SELECTION:
-- START --

For Michigan State . . .
8-for-50. That’s Michigan State’s 3-point shooting through the first three games. And to think, Tuesday was an improvement. The Spartans were 2-for-31 after the first two games. They’re 1-2 with a loss to James Madison to go with Tuesday, and until they start shooting better, there will be struggles.
Now might be the time to mention Michigan State was third in the nation last season in 3-point percentage. Some of the main faces in that number are gone but Izzo is still sure he has a gang that can shoot straight because he watches them do it in practice.
“Eventually when you have wide open, wide open, wide open 3’s. they got to go in and they didn’t. I’m not going to sit here and cry about it. We did a lot of good things tonight. We just didn’t make shots," Izzo said.
“I think we got a damn good team, I really do. We haven’t played very good. We’re going to play good.”
At the moment, Tyson Walker urgently needs help on the offensive end. He is shooting 54 percent, the rest of the Spartans 36.5. He has 27 of Michigan State’s 77 field goals for the season.
The James Madison loss has put a harsher light on the 1-2 record and Izzo seemed a tad nettled by the doomsday questions he was getting Tuesday night. ”The world hasn’t ended. We made some progress today at some things,” he said.
He’s big on accountability so one comment in the post-game locker room heartened him. It came from guard A.J. Hoggard who had eight assists against Duke but also missed seven of eight shots, which makes him 5-for-26 for the season. “I like the fact when we walked in the locker room and the first thing A.J. says is, `If I don’t play better you should bench me, this is ridiculous.’ You know what? Those are positive signs,” Izzo said.
There needs to be more, Michigan State plays Butler on Friday and the Bulldogs have won their first three games by 39, 35 and 34 points. Arizona is coming up soon, too.
“We got to get better,” Izzo said, “and get better quickly.”

-- END --

DATA SHOWN:
-- START --

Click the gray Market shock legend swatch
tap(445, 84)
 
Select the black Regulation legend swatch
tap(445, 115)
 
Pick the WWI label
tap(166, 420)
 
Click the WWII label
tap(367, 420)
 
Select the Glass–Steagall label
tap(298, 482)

-- END --
-- START --

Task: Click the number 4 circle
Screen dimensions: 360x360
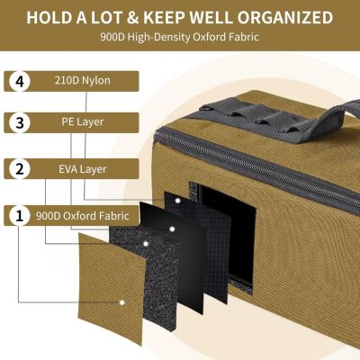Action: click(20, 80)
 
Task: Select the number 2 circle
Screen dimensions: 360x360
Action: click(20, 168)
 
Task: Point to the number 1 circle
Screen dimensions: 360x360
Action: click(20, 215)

-- END --

WHAT TO DO:
a) List every opponent of Michigan State that the article on the Spartans' shooting slump names.
b) Pick up the article on Michigan State's shooting slump after its final sentence and write a few more paragraphs.

PER-TASK OUTPUTS:
a)
James Madison
Duke
Butler
Arizona

b)
And finally, about Izzo’s record against Duke. It’s 3-14. Unfathomable, given how good Michigan State has been. Nearly all that was against Krzyzewski, with Tuesday his first crack at Scheyer, who was 11 years old when Izzo coached his first Final Four team in East Lansing.
“I have no idea why,” Scheyer said of that gap. “I’m not about to take credit for all the games that Coach K won.”
The topic was brought to Izzo in his press session. “They beat us because they have been better and they beat us because they’re better coached. I got no problem saying that," he said. But he also mentioned that 17 meetings with a non-conference team show he has not been ducking the Blue Devils.
“I don’t have a good answer but I’m playing ‘em. And guess what? After I leave this frickin’ place I’m going to play them again," Izzo said.
Also, he has actually won two of the previous four. “That’s probably a better record than most people have against Duke.”
Krzyzewski had texted Izzo to tell him he would miss going against Tuesday night, as they have so often. “He said something about me being a favorite and a good guy,” Izzo said. “I said hell yeah, anybody that I beat as much as you beat me would be my favorite, too.”’
Oh, the fun these four teams have together. They’ll reconvene next year in Atlanta. Of course, they wouldn’t mind doing it in April in Arizona.